Он убрал скрипку обратно в футляр и засунул ее на антресоли, забросав сверху старыми, никчемными вещами. Закурил, разглядывая сквозь оконное стекло кружащийся в свете фонарей снег… И выбросив недокуренную сигарету в форточку, решительно направился к выходу.
— Не могу я здесь оставаться, — одеваясь, бормотал он. — Здесь я окончательно сойду с ума… На мороз, под снег, но только выбраться из этой тишины… Не могу я оставаться с собой наедине. Этой «компании» я не выдержу…

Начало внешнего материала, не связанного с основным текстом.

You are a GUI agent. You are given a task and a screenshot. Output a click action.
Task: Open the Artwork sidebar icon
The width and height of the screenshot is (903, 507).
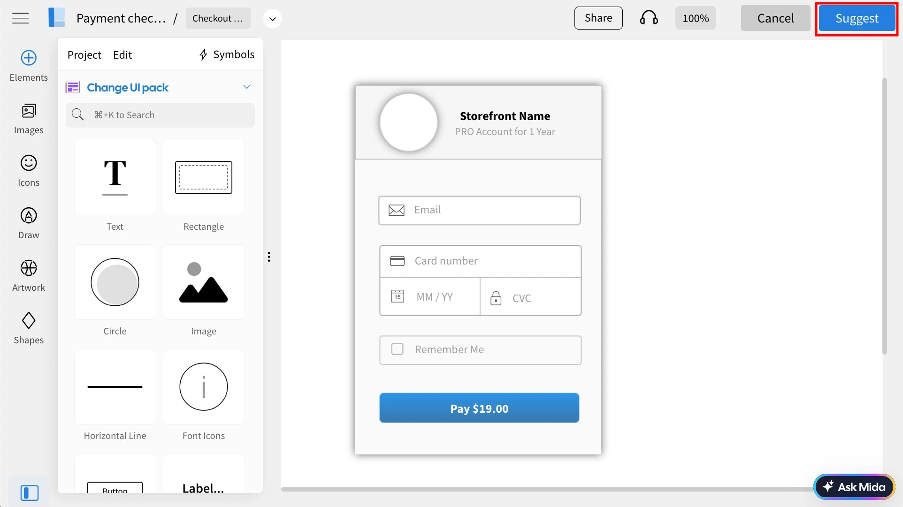[29, 268]
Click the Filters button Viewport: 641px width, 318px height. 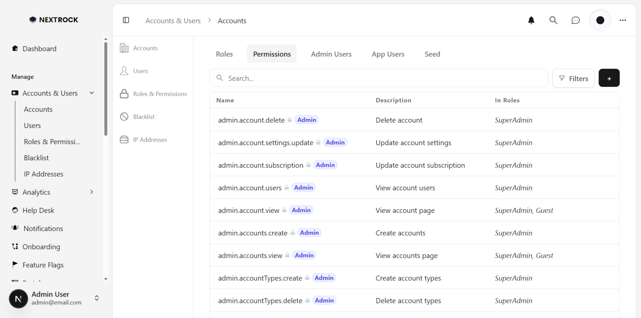pyautogui.click(x=573, y=78)
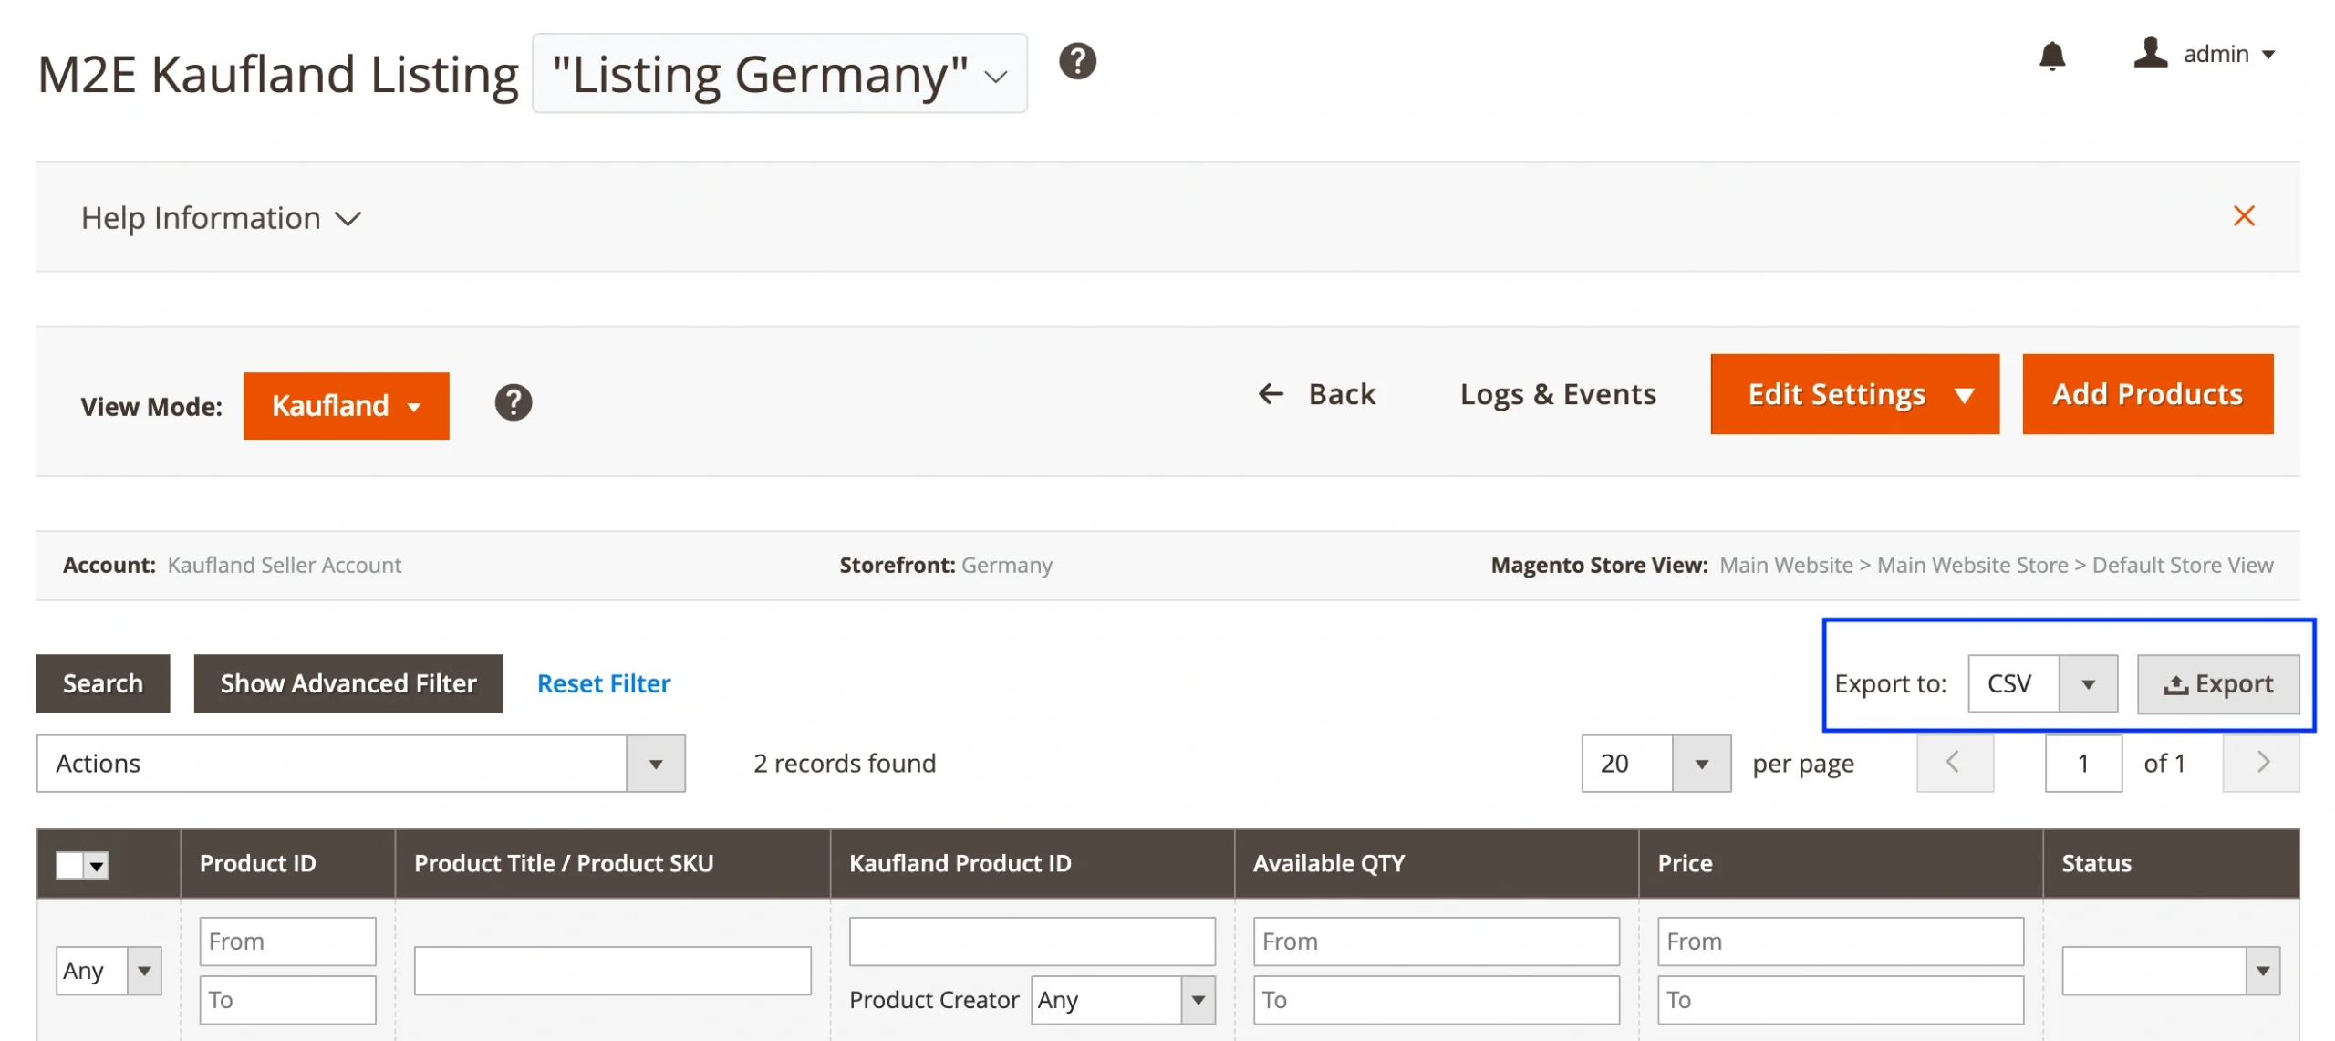Click the Reset Filter link
This screenshot has height=1041, width=2335.
603,683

Сбежав вниз по лестнице, он направился было к машине, но передумал и пошел по полутемной улице пешком. Засунув руки в карманы и низко опустив голову, он шел и с каждой минутой ускорял шаг. Наконец не выдержал и побежал. Бежал туда, где виднелся свет и слышались чьи-то голоса. Бежал к людям. Бежал от самого себя.
Он не заметил высокую, горилообразную фигуру, вышедшую из парадной напротив. Миронов сделал в сторону убегающего Врублевского неуверенный шаг, поднял руку, словно собираясь окликнуть, но, словно сомневаясь, остановился и промолчал, задумчиво глядя ему вслед. Когда Врублевский скрылся за поворотом, поднял воротник куртки, кутаясь от холодного ветра, и медленно побрел в противоположную сторону…
…Ох и ушлый вы народ, аж на оторопь берет.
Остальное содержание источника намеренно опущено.